The court found the accused guilty of "having organised leaks, which damaged the principle of equality of opportunity between pupils," in the English and maths sections of the exams, a judicial source said.

Ringleader Ezzat Khalil Mansour, head of Menya's Examinations Committee, was jailed for 15 years and sacked.

His friend Ayman Rabie was jailed for 10 years for having bought the exam papers for 300 Egyptian pounds and for subsequently selling them.

Four other accused, including a policeman and a headmaster, were jailed for seven years and fined 5 000 Egyptian pounds. The other accused, including parents who bought the leaked exam papers, were jailed for between three and five years.

Five suspects were acquitted, including the owner of a bookshop whose photocopier was used to copy the exams.

In a country rife with corruption where some 20 percent live below the poverty line, a university education, especially a degree in medicine or engineering, can help to break down rigid class barriers.
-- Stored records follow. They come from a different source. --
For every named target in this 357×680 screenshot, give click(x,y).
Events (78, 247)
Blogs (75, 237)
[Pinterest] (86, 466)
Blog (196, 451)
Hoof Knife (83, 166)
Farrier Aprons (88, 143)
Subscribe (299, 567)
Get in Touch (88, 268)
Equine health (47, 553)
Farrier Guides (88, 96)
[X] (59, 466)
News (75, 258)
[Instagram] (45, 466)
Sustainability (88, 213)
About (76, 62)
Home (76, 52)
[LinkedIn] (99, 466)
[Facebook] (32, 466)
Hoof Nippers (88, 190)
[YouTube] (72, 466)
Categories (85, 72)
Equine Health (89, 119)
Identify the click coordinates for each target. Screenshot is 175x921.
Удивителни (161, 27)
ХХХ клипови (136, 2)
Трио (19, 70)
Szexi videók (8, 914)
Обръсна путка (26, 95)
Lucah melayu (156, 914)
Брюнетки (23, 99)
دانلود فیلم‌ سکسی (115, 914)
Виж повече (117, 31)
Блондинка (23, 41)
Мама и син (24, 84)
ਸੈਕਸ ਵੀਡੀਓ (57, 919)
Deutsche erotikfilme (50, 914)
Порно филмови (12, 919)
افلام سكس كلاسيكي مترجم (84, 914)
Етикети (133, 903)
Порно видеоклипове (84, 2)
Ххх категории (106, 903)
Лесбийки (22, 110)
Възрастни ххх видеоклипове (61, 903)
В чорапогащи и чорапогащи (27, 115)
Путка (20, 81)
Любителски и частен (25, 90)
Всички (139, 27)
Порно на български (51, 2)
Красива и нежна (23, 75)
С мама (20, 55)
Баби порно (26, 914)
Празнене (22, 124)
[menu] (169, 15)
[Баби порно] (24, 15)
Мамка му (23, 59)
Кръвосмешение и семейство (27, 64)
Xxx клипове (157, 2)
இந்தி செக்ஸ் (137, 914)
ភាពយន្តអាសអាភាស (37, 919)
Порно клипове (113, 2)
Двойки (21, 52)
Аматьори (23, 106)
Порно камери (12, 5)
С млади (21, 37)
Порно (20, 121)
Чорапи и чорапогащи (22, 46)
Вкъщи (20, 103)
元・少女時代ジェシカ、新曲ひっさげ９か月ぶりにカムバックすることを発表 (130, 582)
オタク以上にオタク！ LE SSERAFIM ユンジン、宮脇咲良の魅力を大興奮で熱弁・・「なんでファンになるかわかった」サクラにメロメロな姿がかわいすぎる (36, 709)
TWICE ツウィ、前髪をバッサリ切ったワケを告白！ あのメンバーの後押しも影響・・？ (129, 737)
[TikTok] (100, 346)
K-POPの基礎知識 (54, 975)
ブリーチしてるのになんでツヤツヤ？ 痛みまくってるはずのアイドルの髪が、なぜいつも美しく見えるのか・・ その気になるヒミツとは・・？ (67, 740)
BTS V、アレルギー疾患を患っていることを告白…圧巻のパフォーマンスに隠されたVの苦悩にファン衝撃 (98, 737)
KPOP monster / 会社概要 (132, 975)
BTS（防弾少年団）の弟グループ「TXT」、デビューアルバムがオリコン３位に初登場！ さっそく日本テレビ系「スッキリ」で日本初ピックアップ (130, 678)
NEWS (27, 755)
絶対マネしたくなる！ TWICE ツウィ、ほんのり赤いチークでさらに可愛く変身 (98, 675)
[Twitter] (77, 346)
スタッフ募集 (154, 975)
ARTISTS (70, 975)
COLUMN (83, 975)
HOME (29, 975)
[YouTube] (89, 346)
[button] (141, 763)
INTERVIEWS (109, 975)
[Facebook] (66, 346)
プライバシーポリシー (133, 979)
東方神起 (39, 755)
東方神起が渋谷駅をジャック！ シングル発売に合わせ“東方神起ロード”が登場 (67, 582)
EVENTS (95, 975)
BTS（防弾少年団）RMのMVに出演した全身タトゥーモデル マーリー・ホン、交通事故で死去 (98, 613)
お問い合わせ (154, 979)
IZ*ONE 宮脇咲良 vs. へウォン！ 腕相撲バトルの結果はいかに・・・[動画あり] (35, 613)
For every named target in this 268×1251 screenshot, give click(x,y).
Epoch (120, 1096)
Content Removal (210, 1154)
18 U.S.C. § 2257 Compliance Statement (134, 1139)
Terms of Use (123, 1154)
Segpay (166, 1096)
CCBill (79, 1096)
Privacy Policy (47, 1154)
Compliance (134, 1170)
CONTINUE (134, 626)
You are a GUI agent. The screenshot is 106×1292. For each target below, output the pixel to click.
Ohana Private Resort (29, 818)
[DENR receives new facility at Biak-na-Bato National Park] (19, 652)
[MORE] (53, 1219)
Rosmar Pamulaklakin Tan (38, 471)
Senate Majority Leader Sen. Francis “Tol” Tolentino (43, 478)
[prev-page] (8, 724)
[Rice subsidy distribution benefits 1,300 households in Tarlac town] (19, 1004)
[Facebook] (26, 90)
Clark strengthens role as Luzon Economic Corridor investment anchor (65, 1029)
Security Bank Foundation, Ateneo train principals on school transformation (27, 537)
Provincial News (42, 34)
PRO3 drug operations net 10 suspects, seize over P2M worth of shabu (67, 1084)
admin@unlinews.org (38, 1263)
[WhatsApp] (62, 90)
When the scandal broke in June, public prosecutor Abdel Meguid Mahmud said the problem was limited to Menya and did not affect the majority of the 800 000 pupils who took the exam nationwide.

That declaration was greeted with scepticism by many parents.

The case has gripped the nation, bringing together state and opposition media in a rare show of unity to demand answers. Columnists have demanded a re-sit, with teachers and academics supporting them.